The ubiquitous tea bag was invented by Thomas Sullivan. He put tea in little silk bags to give samples to customers. He called it marketing. Customers called it convenient and thought they were supposed to put the whole thing in their tea pot. We call it innovation. Not everyone thinks tea bags are a good thing, but most of the western world appreciates not having loose tea floating around in their drink.

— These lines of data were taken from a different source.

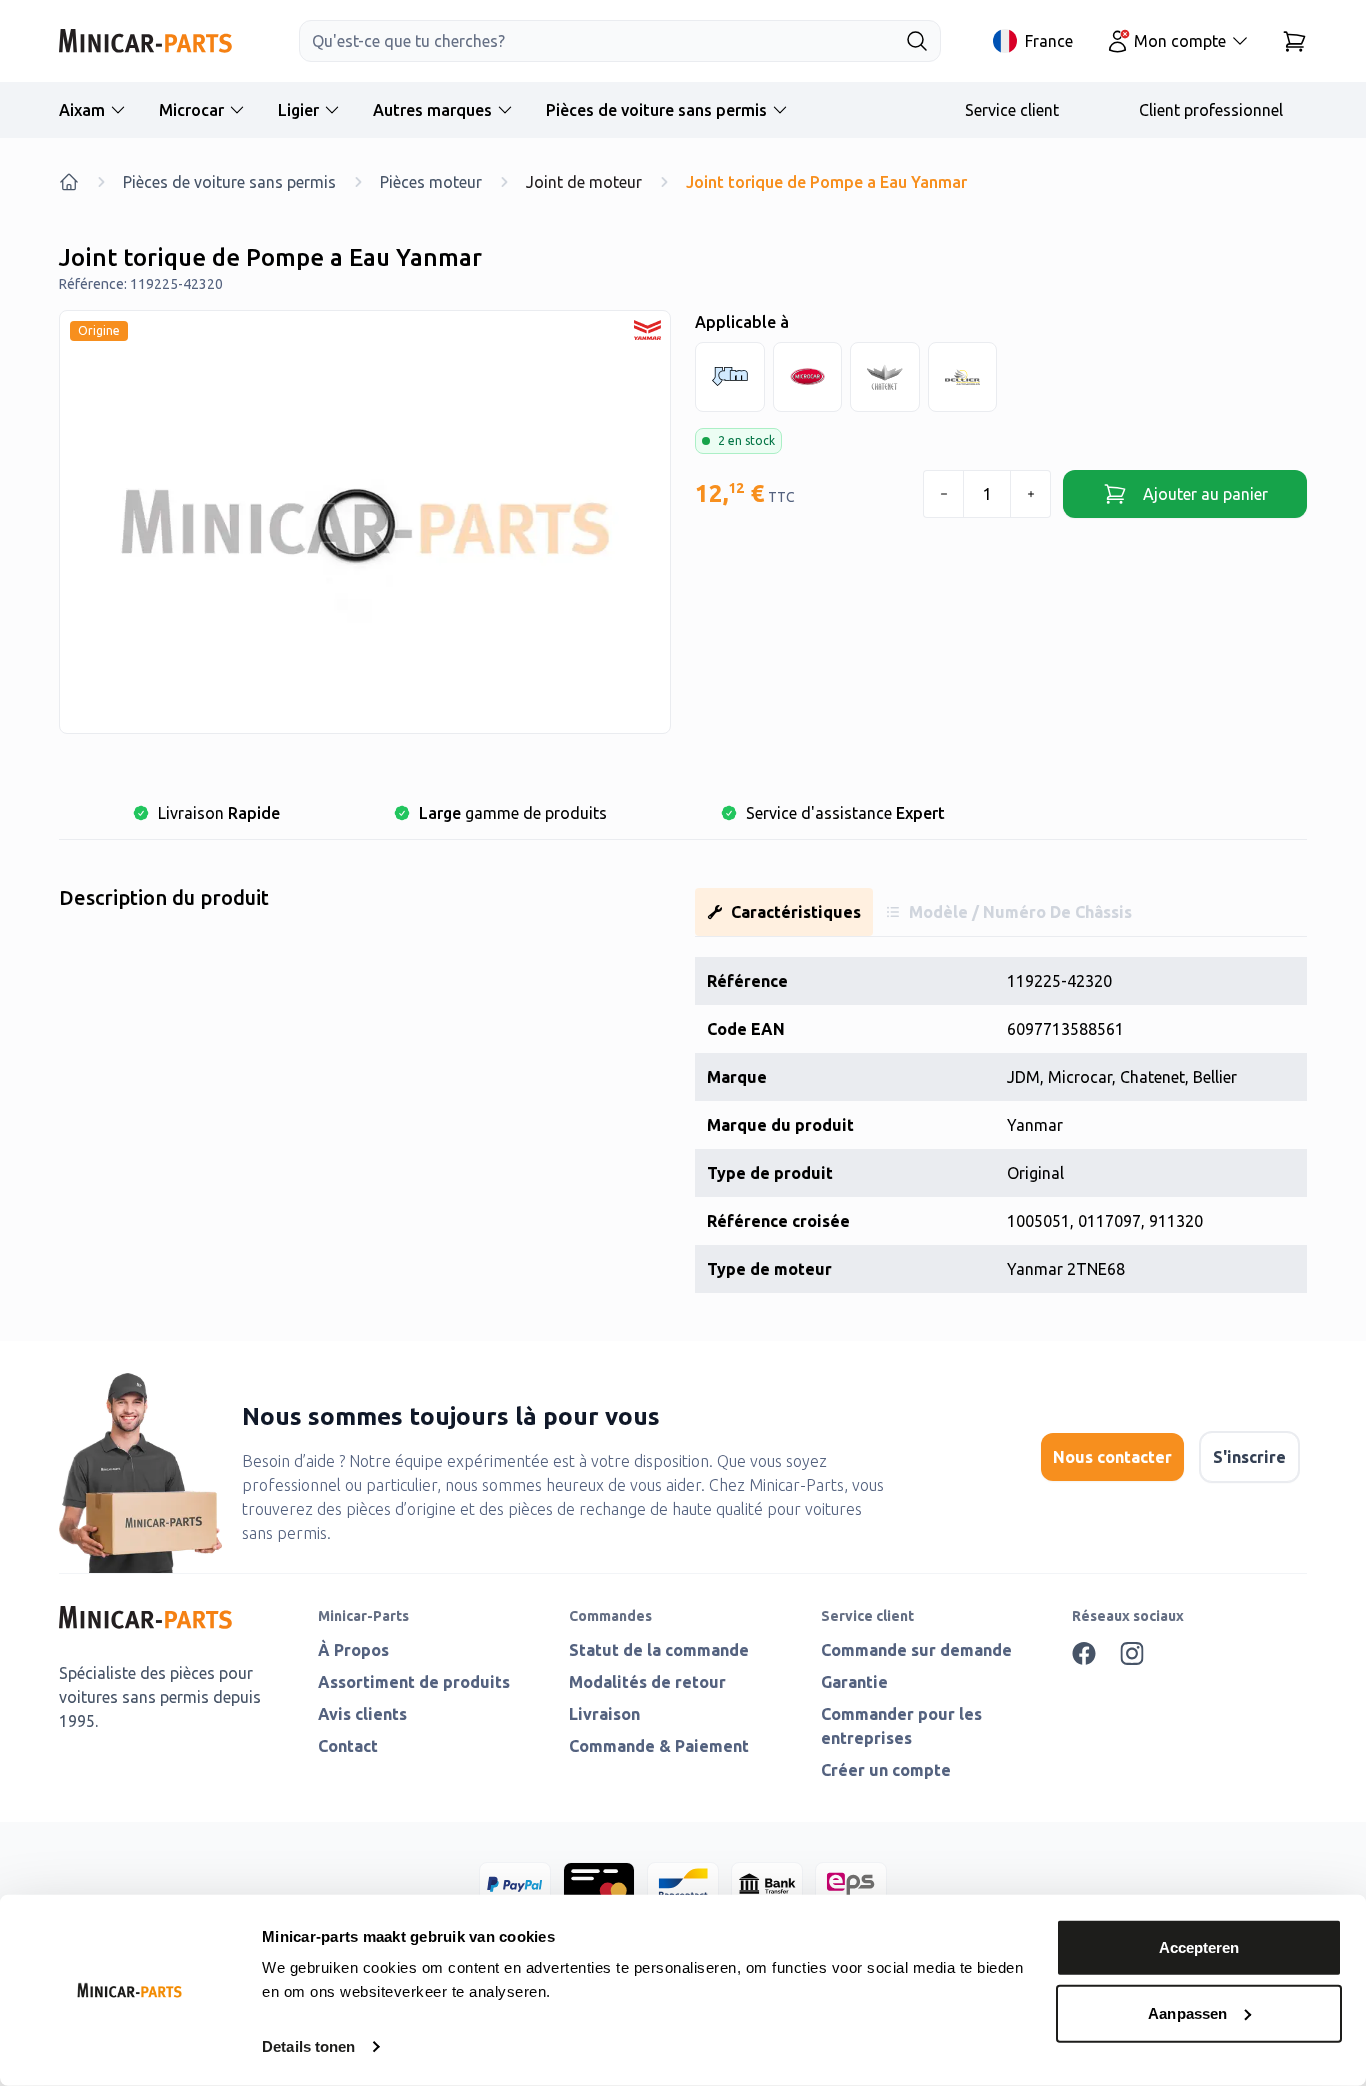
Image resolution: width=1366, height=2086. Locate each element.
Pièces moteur (431, 182)
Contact (348, 1746)
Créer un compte (886, 1770)
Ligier (298, 110)
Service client (1012, 110)
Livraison (604, 1714)
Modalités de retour (647, 1682)
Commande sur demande (916, 1650)
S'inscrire (1249, 1457)
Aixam (82, 110)
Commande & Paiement (659, 1746)
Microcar (191, 110)
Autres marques (432, 110)
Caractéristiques (796, 912)
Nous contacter (1112, 1457)
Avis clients (362, 1714)
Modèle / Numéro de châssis (1020, 912)
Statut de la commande (659, 1650)
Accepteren (1199, 1947)
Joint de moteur (584, 182)
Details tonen (308, 2046)
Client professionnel (1211, 110)
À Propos (353, 1650)
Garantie (854, 1682)
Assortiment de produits (414, 1682)
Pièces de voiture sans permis (656, 110)
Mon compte (1180, 41)
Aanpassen (1187, 2012)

If the Queen visits, you need to know that to serve tea formally one requires a formal tea service. That means teapot (duh), sugar bowl, milk pitcher, coffee pot (for the heathens), slop bowl, teacups and saucers, and the tray (because how else would you carry everything out?). The slop bowl is not for the pigs, nor is it for the used tea leaves (one leaves the leaves in the tea pot, m’dear). The slop bowl is to hold the hot water you used to warm the tea pot prior to pouring in the hot water for tea. Don’t worry. The Queen doesn’t usually drop in unannounced, so you have time to figure it all out.
Once upon a time, there was breakfast and there was dinner but there was no lunch. In the 1800s, Anna, the seventh Duchess of Bedford, got hungry in the afternoon. So she invited guests for tea and sweets (and conversation). This is where afternoon tea began.

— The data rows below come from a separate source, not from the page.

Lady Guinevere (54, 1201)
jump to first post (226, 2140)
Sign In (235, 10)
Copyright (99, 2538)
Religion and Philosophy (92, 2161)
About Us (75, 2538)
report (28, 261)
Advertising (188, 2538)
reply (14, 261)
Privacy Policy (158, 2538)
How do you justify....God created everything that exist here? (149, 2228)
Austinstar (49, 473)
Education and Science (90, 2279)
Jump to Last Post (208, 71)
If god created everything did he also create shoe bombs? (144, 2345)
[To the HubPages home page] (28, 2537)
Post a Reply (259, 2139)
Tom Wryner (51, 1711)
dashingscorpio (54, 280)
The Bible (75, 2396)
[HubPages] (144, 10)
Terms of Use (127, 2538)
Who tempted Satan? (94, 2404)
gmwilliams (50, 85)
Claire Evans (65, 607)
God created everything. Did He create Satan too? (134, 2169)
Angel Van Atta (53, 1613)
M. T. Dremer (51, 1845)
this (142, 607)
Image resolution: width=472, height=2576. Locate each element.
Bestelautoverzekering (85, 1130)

In ancient China, tea was a form of currency. Tea leaves were pressed into bricks and scored on one side so it could be broken to make change.

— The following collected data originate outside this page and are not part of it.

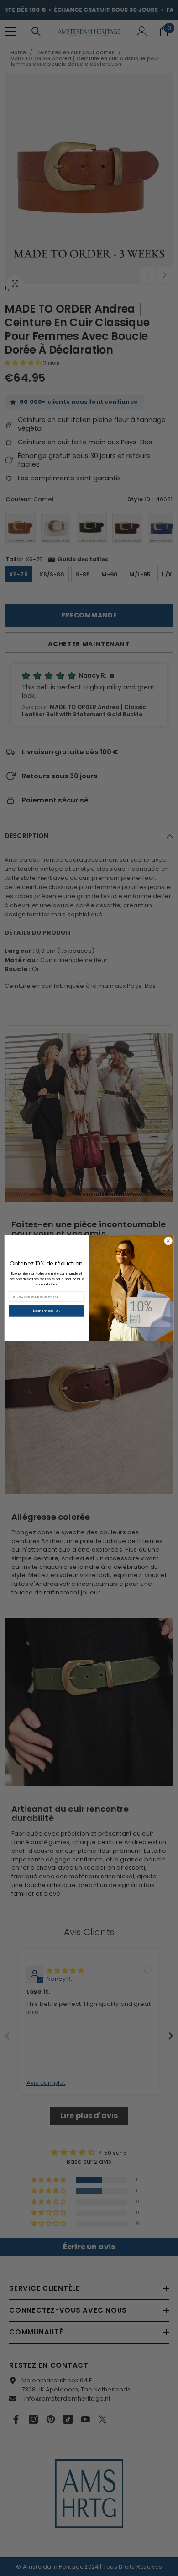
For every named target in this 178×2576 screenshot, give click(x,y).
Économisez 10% (46, 1310)
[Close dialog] (168, 1240)
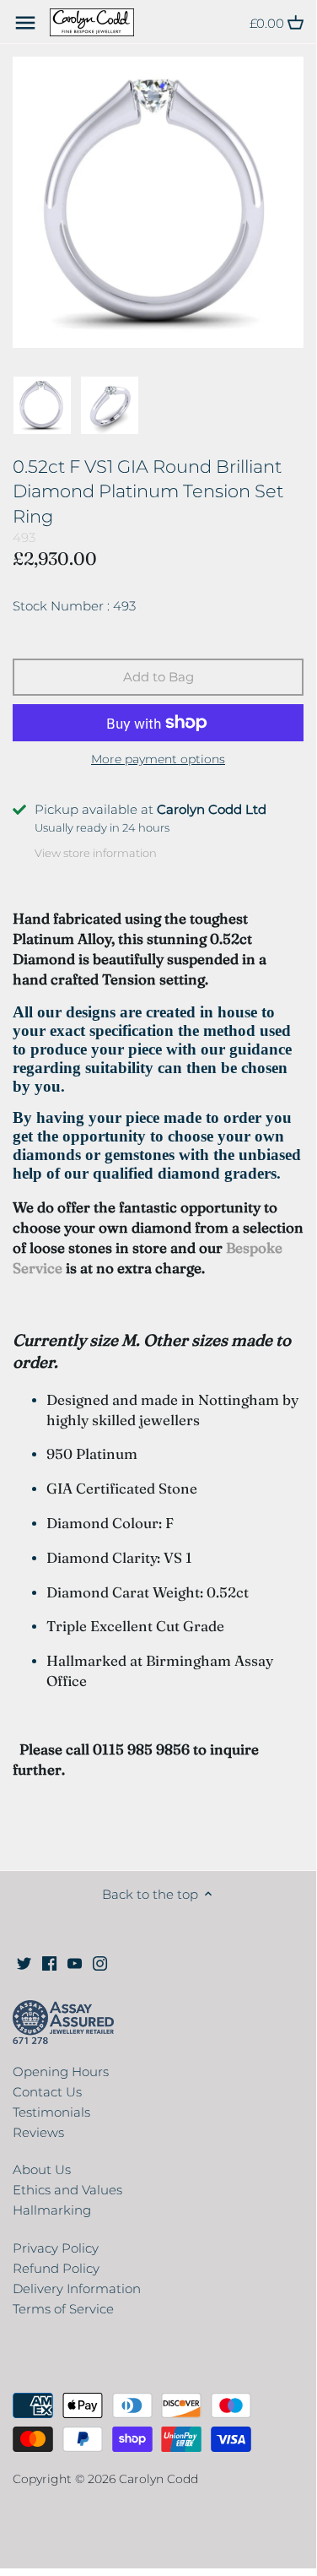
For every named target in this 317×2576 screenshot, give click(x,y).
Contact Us (47, 2092)
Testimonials (51, 2112)
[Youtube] (74, 1962)
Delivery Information (77, 2288)
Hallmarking (52, 2210)
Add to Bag (158, 677)
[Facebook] (49, 1962)
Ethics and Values (67, 2190)
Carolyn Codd (158, 2479)
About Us (42, 2169)
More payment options (158, 759)
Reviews (38, 2132)
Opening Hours (61, 2072)
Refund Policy (56, 2268)
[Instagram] (100, 1962)
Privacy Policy (56, 2248)
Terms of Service (63, 2309)
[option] (42, 405)
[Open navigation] (25, 22)
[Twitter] (24, 1962)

It takes about 2,000 little tiny tea leaves to make a pound of tea. A pound of tea makes about 200 cups of brewed tea.
The best tea is grown at high elevation and is hand picked.
Tea plants can grow into tall trees (up to 52 feet tall according to one source I read). It is difficult to reach 52 feet high to harvest the leaves, so most plants are pruned to waist height.
Tea plants require 50 inches of rain annually.
All of which means we will continue to purchase tea and not attempt to grow any in the backyard.